Production Deployment: Infrastructure Setup¶
Part of: Production Deployment Guide
2.1 Cloud Provider Setup¶
2.1.1 Amazon Web Services (AWS)¶
VPC Configuration:
# Create VPC
aws ec2 create-vpc \
--cidr-block 10.0.0.0/16 \
--tag-specifications 'ResourceType=vpc,Tags=[{Key=Name,Value=heliosdb-vpc}]'
# Store VPC ID
VPC_ID=$(aws ec2 describe-vpcs \
--filters "Name=tag:Name,Values=heliosdb-vpc" \
--query 'Vpcs[0].VpcId' --output text)
# Enable DNS hostnames
aws ec2 modify-vpc-attribute \
--vpc-id $VPC_ID \
--enable-dns-hostnames
# Create Internet Gateway
IGW_ID=$(aws ec2 create-internet-gateway \
--query 'InternetGateway.InternetGatewayId' --output text)
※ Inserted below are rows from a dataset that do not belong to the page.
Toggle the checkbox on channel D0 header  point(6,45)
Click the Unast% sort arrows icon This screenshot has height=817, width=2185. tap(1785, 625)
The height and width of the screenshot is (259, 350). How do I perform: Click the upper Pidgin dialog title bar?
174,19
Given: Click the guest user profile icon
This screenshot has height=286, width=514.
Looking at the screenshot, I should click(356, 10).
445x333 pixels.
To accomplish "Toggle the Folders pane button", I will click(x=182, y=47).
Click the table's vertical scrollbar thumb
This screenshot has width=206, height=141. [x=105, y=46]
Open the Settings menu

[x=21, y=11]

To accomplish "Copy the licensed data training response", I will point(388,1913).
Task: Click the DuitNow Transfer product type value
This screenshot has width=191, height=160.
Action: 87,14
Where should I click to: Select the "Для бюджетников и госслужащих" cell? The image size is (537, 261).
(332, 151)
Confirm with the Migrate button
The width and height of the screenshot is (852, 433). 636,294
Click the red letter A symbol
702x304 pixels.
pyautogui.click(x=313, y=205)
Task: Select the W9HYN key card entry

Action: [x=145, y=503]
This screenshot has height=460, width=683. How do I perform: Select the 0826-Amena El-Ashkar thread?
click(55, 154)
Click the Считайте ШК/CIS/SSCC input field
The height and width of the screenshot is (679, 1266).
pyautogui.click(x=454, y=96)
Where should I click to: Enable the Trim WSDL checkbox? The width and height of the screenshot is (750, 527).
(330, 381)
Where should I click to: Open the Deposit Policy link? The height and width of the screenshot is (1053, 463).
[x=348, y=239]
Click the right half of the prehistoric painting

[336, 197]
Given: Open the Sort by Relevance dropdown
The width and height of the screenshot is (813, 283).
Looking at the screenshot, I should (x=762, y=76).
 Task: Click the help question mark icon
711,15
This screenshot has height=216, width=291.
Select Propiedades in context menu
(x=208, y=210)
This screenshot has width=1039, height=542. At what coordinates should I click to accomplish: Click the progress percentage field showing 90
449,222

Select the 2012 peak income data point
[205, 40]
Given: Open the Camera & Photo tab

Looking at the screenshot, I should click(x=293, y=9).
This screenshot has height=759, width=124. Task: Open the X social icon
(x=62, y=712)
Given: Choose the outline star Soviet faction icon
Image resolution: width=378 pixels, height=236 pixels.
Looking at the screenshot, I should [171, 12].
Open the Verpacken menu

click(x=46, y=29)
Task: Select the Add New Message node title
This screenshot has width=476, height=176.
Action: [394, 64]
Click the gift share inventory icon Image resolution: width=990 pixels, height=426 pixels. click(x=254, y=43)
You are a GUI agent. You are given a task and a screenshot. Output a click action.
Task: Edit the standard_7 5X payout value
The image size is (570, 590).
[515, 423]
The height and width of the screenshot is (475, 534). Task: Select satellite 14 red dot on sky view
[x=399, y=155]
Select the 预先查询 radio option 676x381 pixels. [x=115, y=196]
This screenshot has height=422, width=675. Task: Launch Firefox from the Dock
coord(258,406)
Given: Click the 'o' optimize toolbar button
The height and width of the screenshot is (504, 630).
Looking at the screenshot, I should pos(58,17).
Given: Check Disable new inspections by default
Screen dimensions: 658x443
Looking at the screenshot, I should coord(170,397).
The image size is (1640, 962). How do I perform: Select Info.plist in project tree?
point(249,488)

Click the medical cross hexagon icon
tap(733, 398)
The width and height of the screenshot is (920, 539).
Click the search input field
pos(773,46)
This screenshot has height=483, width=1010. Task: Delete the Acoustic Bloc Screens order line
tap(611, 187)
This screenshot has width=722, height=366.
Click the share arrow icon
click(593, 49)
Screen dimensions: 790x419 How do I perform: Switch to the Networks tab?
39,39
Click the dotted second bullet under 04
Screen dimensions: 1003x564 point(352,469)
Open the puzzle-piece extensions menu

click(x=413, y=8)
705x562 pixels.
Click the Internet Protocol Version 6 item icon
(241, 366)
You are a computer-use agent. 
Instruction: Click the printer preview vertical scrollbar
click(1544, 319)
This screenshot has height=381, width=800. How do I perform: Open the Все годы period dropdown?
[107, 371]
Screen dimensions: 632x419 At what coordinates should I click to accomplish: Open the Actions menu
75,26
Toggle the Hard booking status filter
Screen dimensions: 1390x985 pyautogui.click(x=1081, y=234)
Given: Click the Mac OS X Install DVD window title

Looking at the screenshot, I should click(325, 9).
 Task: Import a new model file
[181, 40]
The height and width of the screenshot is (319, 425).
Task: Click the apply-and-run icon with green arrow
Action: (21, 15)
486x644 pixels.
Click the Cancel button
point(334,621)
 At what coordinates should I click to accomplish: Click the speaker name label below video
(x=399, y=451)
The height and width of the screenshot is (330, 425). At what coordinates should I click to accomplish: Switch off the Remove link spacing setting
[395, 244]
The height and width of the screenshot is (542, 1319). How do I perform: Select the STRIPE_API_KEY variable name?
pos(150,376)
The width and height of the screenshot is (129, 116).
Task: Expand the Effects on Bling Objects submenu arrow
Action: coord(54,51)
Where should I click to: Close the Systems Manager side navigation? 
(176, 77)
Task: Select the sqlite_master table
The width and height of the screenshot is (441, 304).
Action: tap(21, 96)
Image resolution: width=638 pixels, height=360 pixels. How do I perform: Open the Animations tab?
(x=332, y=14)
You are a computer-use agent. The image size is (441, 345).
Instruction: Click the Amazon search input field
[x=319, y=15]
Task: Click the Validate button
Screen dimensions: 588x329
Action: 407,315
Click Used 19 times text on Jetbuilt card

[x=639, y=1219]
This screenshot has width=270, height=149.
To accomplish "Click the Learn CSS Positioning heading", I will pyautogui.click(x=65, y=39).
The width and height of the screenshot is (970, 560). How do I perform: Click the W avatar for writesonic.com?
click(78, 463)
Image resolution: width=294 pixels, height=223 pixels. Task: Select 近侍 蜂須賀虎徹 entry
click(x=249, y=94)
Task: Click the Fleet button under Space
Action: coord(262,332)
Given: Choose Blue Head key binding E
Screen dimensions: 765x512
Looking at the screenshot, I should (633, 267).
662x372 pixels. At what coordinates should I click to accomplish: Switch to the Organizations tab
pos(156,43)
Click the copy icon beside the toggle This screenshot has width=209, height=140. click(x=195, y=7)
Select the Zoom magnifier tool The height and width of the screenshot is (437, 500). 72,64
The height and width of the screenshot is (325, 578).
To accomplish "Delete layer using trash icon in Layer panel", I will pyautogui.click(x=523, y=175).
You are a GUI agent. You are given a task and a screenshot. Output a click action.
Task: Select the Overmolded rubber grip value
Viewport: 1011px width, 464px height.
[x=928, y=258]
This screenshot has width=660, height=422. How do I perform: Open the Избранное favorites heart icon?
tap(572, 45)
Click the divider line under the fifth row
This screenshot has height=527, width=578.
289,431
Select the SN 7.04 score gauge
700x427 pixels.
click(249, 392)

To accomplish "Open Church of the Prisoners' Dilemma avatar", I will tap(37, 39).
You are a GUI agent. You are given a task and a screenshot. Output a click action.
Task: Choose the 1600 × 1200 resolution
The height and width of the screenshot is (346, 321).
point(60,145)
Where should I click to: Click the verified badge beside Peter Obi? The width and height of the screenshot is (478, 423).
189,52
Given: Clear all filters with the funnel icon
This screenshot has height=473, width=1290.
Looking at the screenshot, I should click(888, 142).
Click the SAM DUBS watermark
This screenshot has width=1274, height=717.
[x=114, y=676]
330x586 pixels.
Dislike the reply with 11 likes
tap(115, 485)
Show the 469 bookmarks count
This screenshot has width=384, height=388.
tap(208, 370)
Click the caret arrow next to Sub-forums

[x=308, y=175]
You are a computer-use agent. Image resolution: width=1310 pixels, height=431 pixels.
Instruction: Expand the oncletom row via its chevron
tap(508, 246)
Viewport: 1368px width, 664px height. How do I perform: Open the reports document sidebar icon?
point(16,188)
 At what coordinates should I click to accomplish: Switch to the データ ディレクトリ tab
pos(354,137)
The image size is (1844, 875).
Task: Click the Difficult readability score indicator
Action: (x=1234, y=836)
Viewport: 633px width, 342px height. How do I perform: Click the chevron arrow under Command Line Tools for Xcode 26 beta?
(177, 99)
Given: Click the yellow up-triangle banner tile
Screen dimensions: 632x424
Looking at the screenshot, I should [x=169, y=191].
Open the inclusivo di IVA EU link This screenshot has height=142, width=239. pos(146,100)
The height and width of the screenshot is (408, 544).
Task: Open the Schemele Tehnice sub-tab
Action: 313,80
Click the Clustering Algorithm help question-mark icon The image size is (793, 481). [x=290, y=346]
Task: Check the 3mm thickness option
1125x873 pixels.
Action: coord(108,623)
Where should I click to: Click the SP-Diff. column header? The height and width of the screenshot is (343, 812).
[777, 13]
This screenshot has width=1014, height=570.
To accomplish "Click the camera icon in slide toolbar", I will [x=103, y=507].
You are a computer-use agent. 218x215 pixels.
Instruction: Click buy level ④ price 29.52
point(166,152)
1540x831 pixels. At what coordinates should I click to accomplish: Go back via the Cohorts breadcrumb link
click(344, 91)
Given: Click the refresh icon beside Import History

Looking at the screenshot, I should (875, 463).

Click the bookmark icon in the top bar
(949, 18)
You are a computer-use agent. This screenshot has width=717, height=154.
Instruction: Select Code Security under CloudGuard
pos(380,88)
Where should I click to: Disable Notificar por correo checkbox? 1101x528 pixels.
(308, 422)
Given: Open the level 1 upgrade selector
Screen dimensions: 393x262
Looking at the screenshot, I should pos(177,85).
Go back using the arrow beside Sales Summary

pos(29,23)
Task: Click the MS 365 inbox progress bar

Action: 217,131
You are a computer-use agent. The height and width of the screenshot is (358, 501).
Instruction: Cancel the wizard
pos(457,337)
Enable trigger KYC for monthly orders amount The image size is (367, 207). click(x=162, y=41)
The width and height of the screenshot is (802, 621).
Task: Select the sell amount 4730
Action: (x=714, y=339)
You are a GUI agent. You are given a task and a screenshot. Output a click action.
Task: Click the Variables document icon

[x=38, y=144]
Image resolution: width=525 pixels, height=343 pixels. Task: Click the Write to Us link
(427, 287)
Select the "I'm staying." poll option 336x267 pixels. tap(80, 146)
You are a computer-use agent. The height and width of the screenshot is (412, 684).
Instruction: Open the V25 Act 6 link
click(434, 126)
aws ec2 attach-internet-gateway \
--vpc-id $VPC_ID \
--internet-gateway-id $IGW_ID
# Create subnets across 3 availability zones
for i in 1 2 3; do
aws ec2 create-subnet \
--vpc-id $VPC_ID \
--cidr-block 10.0.$i.0/24 \
--availability-zone us-east-1${ZONES[$i-1]} \
--tag-specifications "ResourceType=subnet,Tags=[{Key=Name,Value=heliosdb-subnet-$i}]"
done
Security Groups:
# Create security group for HeliosDB cluster
SG_ID=$(aws ec2 create-security-group \
--group-name heliosdb-cluster-sg \
--description "HeliosDB Cluster Security Group" \
--vpc-id $VPC_ID \
--query 'GroupId' --output text)
# Allow PostgreSQL protocol (5432)
aws ec2 authorize-security-group-ingress \
--group-id $SG_ID \
--protocol tcp \
--port 5432 \
--cidr 10.0.0.0/16
# Allow internal cluster communication (7000-7010)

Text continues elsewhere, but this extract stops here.